* **Work order**
Reproduce the data in full, exactly.
Start of Excerpted data
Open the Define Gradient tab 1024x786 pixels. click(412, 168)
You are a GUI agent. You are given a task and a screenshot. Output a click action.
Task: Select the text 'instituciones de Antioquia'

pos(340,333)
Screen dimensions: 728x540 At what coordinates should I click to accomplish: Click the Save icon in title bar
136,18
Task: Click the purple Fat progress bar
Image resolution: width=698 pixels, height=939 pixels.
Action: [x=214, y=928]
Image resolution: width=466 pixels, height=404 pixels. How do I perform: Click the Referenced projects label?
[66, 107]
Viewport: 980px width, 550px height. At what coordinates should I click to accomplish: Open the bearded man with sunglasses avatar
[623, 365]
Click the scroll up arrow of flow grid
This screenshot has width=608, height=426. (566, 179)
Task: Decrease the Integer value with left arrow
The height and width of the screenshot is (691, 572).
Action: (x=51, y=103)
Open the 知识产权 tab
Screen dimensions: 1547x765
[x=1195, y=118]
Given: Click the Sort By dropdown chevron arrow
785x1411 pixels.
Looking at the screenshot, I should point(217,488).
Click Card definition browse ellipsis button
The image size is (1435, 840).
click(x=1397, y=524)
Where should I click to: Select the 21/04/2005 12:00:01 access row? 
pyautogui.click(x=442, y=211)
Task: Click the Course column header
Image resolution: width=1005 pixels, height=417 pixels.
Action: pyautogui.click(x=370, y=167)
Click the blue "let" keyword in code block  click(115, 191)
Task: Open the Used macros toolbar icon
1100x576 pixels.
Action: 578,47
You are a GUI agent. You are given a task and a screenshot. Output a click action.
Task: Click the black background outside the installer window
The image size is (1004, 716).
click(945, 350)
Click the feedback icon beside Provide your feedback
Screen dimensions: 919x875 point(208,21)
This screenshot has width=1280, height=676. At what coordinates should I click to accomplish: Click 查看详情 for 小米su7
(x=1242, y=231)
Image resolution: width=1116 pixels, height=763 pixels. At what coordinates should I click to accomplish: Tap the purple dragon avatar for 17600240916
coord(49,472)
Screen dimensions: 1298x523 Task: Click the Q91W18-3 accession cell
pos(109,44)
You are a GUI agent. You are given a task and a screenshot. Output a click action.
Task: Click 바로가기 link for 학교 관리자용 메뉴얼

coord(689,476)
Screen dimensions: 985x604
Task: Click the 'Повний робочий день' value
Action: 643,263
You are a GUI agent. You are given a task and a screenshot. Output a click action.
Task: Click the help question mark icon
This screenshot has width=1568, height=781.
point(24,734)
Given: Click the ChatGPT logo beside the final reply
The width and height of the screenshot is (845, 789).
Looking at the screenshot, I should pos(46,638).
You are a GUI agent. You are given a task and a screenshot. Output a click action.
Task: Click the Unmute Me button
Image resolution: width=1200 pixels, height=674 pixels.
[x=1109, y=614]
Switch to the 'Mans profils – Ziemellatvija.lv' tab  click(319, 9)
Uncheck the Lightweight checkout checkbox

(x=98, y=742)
End of Excerpted data
* **Response box**
Open the Define Gradient tab 1024x786 pixels. click(412, 168)
You are a GUI agent. You are given a task and a screenshot. Output a click action.
Task: Select the text 'instituciones de Antioquia'

pos(340,333)
Screen dimensions: 728x540 At what coordinates should I click to accomplish: Click the Save icon in title bar
136,18
Task: Click the purple Fat progress bar
Image resolution: width=698 pixels, height=939 pixels.
Action: [x=214, y=928]
Image resolution: width=466 pixels, height=404 pixels. How do I perform: Click the Referenced projects label?
[66, 107]
Viewport: 980px width, 550px height. At what coordinates should I click to accomplish: Open the bearded man with sunglasses avatar
[623, 365]
Click the scroll up arrow of flow grid
This screenshot has width=608, height=426. (566, 179)
Task: Decrease the Integer value with left arrow
The height and width of the screenshot is (691, 572).
Action: (x=51, y=103)
Open the 知识产权 tab
Screen dimensions: 1547x765
[x=1195, y=118]
Given: Click the Sort By dropdown chevron arrow
785x1411 pixels.
Looking at the screenshot, I should point(217,488).
Click Card definition browse ellipsis button
The image size is (1435, 840).
click(x=1397, y=524)
Where should I click to: Select the 21/04/2005 12:00:01 access row? 
pyautogui.click(x=442, y=211)
Task: Click the Course column header
Image resolution: width=1005 pixels, height=417 pixels.
Action: pyautogui.click(x=370, y=167)
Click the blue "let" keyword in code block  click(115, 191)
Task: Open the Used macros toolbar icon
1100x576 pixels.
Action: 578,47
You are a GUI agent. You are given a task and a screenshot. Output a click action.
Task: Click the black background outside the installer window
The image size is (1004, 716).
click(945, 350)
Click the feedback icon beside Provide your feedback
Screen dimensions: 919x875 point(208,21)
This screenshot has width=1280, height=676. At what coordinates should I click to accomplish: Click 查看详情 for 小米su7
(x=1242, y=231)
Image resolution: width=1116 pixels, height=763 pixels. At what coordinates should I click to accomplish: Tap the purple dragon avatar for 17600240916
coord(49,472)
Screen dimensions: 1298x523 Task: Click the Q91W18-3 accession cell
pos(109,44)
You are a GUI agent. You are given a task and a screenshot. Output a click action.
Task: Click 바로가기 link for 학교 관리자용 메뉴얼

coord(689,476)
Screen dimensions: 985x604
Task: Click the 'Повний робочий день' value
Action: 643,263
You are a GUI agent. You are given a task and a screenshot. Output a click action.
Task: Click the help question mark icon
This screenshot has width=1568, height=781.
point(24,734)
Given: Click the ChatGPT logo beside the final reply
The width and height of the screenshot is (845, 789).
Looking at the screenshot, I should pos(46,638).
You are a GUI agent. You are given a task and a screenshot. Output a click action.
Task: Click the Unmute Me button
Image resolution: width=1200 pixels, height=674 pixels.
[x=1109, y=614]
Switch to the 'Mans profils – Ziemellatvija.lv' tab  click(319, 9)
Uncheck the Lightweight checkout checkbox

(x=98, y=742)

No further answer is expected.